═════ Teks Bacaan ═════

BP3MI
Sabtu, 15 Maret 2025 14:44 WIB
Penulis:redaksi
Oleh: Maxi Ali Perajaka
PRAKTIK tindak pidana perdagangan orang (TPPO) yang dibalut dalam aksi perekrutan pekerja, untuk displai baik sebagai ‘pekerja rumah tangga’ (PRT) ke kota-kota besar di Jawa dan Bali, maupun sebagai pekerja migran ke negei jiran Malaysia dan beberapa negara lain, terus berlangsung.
Meski pemerintah berupaya melakukan ‘pengiriman tenaga kerja’ melalui jalur resmi setelah menjalani pelatihan di Balai Latihan Kerja, pratik perekrutan tenaga kerja secara ilegal terus berlanjut.
Para pegiat anti-perdagangan orang dan penegak hukum mensinyalir bahwa praktik TPPO berbalut ‘perekrutan tenaga kerja’ dilakukan oleh sindikat mafia yang "berlapis dan terputus" seperti jaringan peredaran narkoba.
Dalam menjerat korbannya, mereka tidak hanya menggunakan iming-iming gaji besar, proses dokumen mudah, cepat dan gratis, tapi juga menggunakan "kesucian lembaga agama" untuk menipu masyarakat desa NTT yang menjunjung tinggi agama sebagai jalan hidup.

═════

**Tujuan 1**. Menurut teks bacaan tentang perdagangan orang, sindikat mafia yang berlapis dan terputus itu disamakan dengan jaringan apa?
Teks bacaan dan entri tidak saling berkaitan.

═════ Data Mentah ═════

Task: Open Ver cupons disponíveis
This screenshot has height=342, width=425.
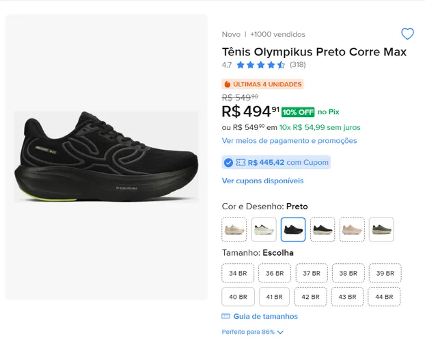Action: pyautogui.click(x=262, y=181)
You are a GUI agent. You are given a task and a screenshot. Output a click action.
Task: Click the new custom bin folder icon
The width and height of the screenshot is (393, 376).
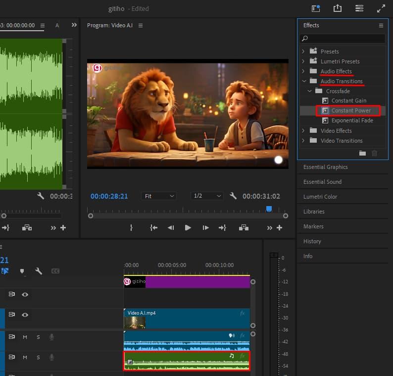coord(362,153)
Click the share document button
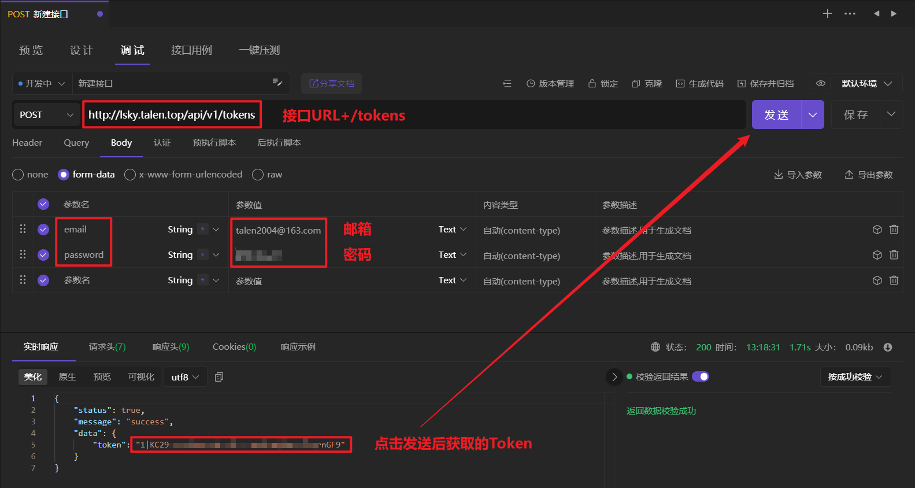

═════

**Tujuan 2**. Salin ulang bagian entri dari awal entri sampai baris yang memuat "Action: pyautogui.click(x=262, y=181)", termasuk baris tersebut. Gambar tidak perlu disertakan dalam jawaban.

**Penyelesaian Tugas 1**. Jaringan peredaran narkoba.

**Penyelesaian Tugas 2**.
Task: Open Ver cupons disponíveis
This screenshot has height=342, width=425.
Action: pyautogui.click(x=262, y=181)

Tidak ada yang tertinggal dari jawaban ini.